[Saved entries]
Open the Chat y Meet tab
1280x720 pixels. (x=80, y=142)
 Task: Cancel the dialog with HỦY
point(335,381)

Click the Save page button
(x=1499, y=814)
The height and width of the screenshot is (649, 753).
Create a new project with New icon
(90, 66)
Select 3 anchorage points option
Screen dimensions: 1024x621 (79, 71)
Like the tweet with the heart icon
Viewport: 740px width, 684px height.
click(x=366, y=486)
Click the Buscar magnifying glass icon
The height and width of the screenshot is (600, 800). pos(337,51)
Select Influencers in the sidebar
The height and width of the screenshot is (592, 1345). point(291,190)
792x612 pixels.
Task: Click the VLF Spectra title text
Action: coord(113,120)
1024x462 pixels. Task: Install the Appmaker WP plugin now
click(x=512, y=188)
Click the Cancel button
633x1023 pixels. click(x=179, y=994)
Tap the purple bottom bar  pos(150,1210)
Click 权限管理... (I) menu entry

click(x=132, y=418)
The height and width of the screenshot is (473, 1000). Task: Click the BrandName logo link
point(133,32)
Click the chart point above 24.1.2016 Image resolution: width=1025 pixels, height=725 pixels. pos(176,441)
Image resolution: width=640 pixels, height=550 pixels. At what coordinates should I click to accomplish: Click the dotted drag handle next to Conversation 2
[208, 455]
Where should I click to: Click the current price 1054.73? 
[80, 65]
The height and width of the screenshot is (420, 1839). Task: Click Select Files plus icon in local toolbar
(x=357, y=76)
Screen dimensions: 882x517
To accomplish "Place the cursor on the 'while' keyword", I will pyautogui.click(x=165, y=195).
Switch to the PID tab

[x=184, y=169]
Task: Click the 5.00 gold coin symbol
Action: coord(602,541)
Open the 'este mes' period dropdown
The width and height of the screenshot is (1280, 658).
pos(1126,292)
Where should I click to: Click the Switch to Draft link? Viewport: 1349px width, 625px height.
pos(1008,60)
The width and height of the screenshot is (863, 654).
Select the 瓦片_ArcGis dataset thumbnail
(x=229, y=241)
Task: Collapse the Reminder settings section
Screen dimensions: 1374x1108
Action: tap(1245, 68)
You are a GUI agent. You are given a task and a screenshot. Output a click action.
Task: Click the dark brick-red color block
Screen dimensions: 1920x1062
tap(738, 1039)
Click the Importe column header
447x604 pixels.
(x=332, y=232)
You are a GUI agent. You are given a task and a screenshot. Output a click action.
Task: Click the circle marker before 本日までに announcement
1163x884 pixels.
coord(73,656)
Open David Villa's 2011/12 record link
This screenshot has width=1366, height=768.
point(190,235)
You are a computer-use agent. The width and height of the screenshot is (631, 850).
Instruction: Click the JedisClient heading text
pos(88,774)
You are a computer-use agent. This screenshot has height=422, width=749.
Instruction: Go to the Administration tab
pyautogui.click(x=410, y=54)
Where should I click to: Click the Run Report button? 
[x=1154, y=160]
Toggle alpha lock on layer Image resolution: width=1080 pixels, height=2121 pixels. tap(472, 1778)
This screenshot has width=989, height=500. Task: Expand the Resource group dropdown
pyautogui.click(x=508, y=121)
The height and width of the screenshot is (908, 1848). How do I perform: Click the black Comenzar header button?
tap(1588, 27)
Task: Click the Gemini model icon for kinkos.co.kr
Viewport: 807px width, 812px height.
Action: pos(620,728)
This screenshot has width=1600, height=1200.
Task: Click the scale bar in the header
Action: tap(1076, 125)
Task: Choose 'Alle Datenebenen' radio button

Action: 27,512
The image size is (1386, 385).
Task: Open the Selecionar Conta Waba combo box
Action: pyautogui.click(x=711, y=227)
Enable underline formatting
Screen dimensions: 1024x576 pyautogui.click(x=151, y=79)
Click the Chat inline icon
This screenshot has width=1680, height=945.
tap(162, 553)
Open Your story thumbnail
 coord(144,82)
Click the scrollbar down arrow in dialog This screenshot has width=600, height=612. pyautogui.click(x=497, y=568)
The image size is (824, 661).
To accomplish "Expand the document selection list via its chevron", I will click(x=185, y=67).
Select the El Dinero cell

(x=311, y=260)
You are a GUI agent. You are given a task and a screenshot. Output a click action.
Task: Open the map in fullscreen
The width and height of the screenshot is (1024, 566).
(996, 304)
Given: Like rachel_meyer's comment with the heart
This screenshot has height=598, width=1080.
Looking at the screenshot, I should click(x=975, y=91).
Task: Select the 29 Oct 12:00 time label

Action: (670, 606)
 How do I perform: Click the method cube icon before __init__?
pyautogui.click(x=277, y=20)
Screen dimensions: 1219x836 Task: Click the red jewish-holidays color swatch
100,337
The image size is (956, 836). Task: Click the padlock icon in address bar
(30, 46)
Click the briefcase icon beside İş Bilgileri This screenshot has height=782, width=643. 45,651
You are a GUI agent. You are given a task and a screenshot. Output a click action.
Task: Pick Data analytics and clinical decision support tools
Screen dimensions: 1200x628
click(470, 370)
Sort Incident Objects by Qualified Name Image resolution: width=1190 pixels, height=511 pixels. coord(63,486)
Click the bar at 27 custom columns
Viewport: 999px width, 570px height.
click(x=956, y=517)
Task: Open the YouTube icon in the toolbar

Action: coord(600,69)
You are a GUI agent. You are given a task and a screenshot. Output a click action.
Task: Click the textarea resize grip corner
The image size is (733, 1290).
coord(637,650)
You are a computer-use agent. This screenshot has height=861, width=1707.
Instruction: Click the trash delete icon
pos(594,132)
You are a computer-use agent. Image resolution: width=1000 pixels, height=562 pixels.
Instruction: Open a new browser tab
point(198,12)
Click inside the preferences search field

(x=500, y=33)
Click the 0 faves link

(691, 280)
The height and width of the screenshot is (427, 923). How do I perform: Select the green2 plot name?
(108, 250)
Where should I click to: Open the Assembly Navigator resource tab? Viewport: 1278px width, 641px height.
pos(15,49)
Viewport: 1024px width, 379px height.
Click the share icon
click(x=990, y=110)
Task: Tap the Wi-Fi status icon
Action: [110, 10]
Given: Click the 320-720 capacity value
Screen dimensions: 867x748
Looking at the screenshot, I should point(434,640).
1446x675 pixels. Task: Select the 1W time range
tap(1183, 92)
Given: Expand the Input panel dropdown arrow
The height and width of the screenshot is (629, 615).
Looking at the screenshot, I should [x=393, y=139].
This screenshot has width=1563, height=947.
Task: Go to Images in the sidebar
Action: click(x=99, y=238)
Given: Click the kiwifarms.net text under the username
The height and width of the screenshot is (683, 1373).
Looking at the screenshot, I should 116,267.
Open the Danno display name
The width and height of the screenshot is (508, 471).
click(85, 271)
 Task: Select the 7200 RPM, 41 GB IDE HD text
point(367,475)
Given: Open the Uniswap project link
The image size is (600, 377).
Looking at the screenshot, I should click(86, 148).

◆ EXERCISE OBJECTIVE
Each record should be transcribed exactly as it was written.

◆ EXERCISE RESULT
Open the Chat y Meet tab
1280x720 pixels. (x=80, y=142)
 Task: Cancel the dialog with HỦY
point(335,381)

Click the Save page button
(x=1499, y=814)
The height and width of the screenshot is (649, 753).
Create a new project with New icon
(90, 66)
Select 3 anchorage points option
Screen dimensions: 1024x621 (79, 71)
Like the tweet with the heart icon
Viewport: 740px width, 684px height.
click(x=366, y=486)
Click the Buscar magnifying glass icon
The height and width of the screenshot is (600, 800). pos(337,51)
Select Influencers in the sidebar
The height and width of the screenshot is (592, 1345). point(291,190)
792x612 pixels.
Task: Click the VLF Spectra title text
Action: coord(113,120)
1024x462 pixels. Task: Install the Appmaker WP plugin now
click(x=512, y=188)
Click the Cancel button
633x1023 pixels. click(x=179, y=994)
Tap the purple bottom bar  pos(150,1210)
Click 权限管理... (I) menu entry

click(x=132, y=418)
The height and width of the screenshot is (473, 1000). Task: Click the BrandName logo link
point(133,32)
Click the chart point above 24.1.2016 Image resolution: width=1025 pixels, height=725 pixels. pos(176,441)
Image resolution: width=640 pixels, height=550 pixels. At what coordinates should I click to accomplish: Click the dotted drag handle next to Conversation 2
[208, 455]
Where should I click to: Click the current price 1054.73? 
[80, 65]
The height and width of the screenshot is (420, 1839). Task: Click Select Files plus icon in local toolbar
(x=357, y=76)
Screen dimensions: 882x517
To accomplish "Place the cursor on the 'while' keyword", I will pyautogui.click(x=165, y=195).
Switch to the PID tab

[x=184, y=169]
Task: Click the 5.00 gold coin symbol
Action: coord(602,541)
Open the 'este mes' period dropdown
The width and height of the screenshot is (1280, 658).
pos(1126,292)
Where should I click to: Click the Switch to Draft link? Viewport: 1349px width, 625px height.
pos(1008,60)
The width and height of the screenshot is (863, 654).
Select the 瓦片_ArcGis dataset thumbnail
(x=229, y=241)
Task: Collapse the Reminder settings section
Screen dimensions: 1374x1108
Action: tap(1245, 68)
You are a GUI agent. You are given a task and a screenshot. Output a click action.
Task: Click the dark brick-red color block
Screen dimensions: 1920x1062
tap(738, 1039)
Click the Importe column header
447x604 pixels.
(x=332, y=232)
You are a GUI agent. You are given a task and a screenshot. Output a click action.
Task: Click the circle marker before 本日までに announcement
1163x884 pixels.
coord(73,656)
Open David Villa's 2011/12 record link
This screenshot has width=1366, height=768.
point(190,235)
You are a computer-use agent. The width and height of the screenshot is (631, 850).
Instruction: Click the JedisClient heading text
pos(88,774)
You are a computer-use agent. This screenshot has height=422, width=749.
Instruction: Go to the Administration tab
pyautogui.click(x=410, y=54)
Where should I click to: Click the Run Report button? 
[x=1154, y=160]
Toggle alpha lock on layer Image resolution: width=1080 pixels, height=2121 pixels. tap(472, 1778)
This screenshot has width=989, height=500. Task: Expand the Resource group dropdown
pyautogui.click(x=508, y=121)
The height and width of the screenshot is (908, 1848). How do I perform: Click the black Comenzar header button?
tap(1588, 27)
Task: Click the Gemini model icon for kinkos.co.kr
Viewport: 807px width, 812px height.
Action: pos(620,728)
This screenshot has width=1600, height=1200.
Task: Click the scale bar in the header
Action: tap(1076, 125)
Task: Choose 'Alle Datenebenen' radio button

Action: 27,512
The image size is (1386, 385).
Task: Open the Selecionar Conta Waba combo box
Action: pyautogui.click(x=711, y=227)
Enable underline formatting
Screen dimensions: 1024x576 pyautogui.click(x=151, y=79)
Click the Chat inline icon
This screenshot has width=1680, height=945.
tap(162, 553)
Open Your story thumbnail
 coord(144,82)
Click the scrollbar down arrow in dialog This screenshot has width=600, height=612. pyautogui.click(x=497, y=568)
The image size is (824, 661).
To accomplish "Expand the document selection list via its chevron", I will click(x=185, y=67).
Select the El Dinero cell

(x=311, y=260)
You are a GUI agent. You are given a task and a screenshot. Output a click action.
Task: Open the map in fullscreen
The width and height of the screenshot is (1024, 566).
(996, 304)
Given: Like rachel_meyer's comment with the heart
This screenshot has height=598, width=1080.
Looking at the screenshot, I should click(x=975, y=91).
Task: Select the 29 Oct 12:00 time label

Action: (670, 606)
 How do I perform: Click the method cube icon before __init__?
pyautogui.click(x=277, y=20)
Screen dimensions: 1219x836 Task: Click the red jewish-holidays color swatch
100,337
The image size is (956, 836). Task: Click the padlock icon in address bar
(30, 46)
Click the briefcase icon beside İş Bilgileri This screenshot has height=782, width=643. 45,651
You are a GUI agent. You are given a task and a screenshot. Output a click action.
Task: Pick Data analytics and clinical decision support tools
Screen dimensions: 1200x628
click(470, 370)
Sort Incident Objects by Qualified Name Image resolution: width=1190 pixels, height=511 pixels. coord(63,486)
Click the bar at 27 custom columns
Viewport: 999px width, 570px height.
click(x=956, y=517)
Task: Open the YouTube icon in the toolbar

Action: coord(600,69)
You are a GUI agent. You are given a task and a screenshot. Output a click action.
Task: Click the textarea resize grip corner
The image size is (733, 1290).
coord(637,650)
You are a computer-use agent. This screenshot has height=861, width=1707.
Instruction: Click the trash delete icon
pos(594,132)
You are a computer-use agent. Image resolution: width=1000 pixels, height=562 pixels.
Instruction: Open a new browser tab
point(198,12)
Click inside the preferences search field

(x=500, y=33)
Click the 0 faves link

(691, 280)
The height and width of the screenshot is (427, 923). How do I perform: Select the green2 plot name?
(108, 250)
Where should I click to: Open the Assembly Navigator resource tab? Viewport: 1278px width, 641px height.
pos(15,49)
Viewport: 1024px width, 379px height.
Click the share icon
click(x=990, y=110)
Task: Tap the Wi-Fi status icon
Action: [110, 10]
Given: Click the 320-720 capacity value
Screen dimensions: 867x748
Looking at the screenshot, I should point(434,640).
1446x675 pixels. Task: Select the 1W time range
tap(1183, 92)
Given: Expand the Input panel dropdown arrow
The height and width of the screenshot is (629, 615).
Looking at the screenshot, I should [x=393, y=139].
This screenshot has width=1563, height=947.
Task: Go to Images in the sidebar
Action: click(x=99, y=238)
Given: Click the kiwifarms.net text under the username
The height and width of the screenshot is (683, 1373).
Looking at the screenshot, I should 116,267.
Open the Danno display name
The width and height of the screenshot is (508, 471).
click(85, 271)
 Task: Select the 7200 RPM, 41 GB IDE HD text
point(367,475)
Given: Open the Uniswap project link
The image size is (600, 377).
Looking at the screenshot, I should click(86, 148).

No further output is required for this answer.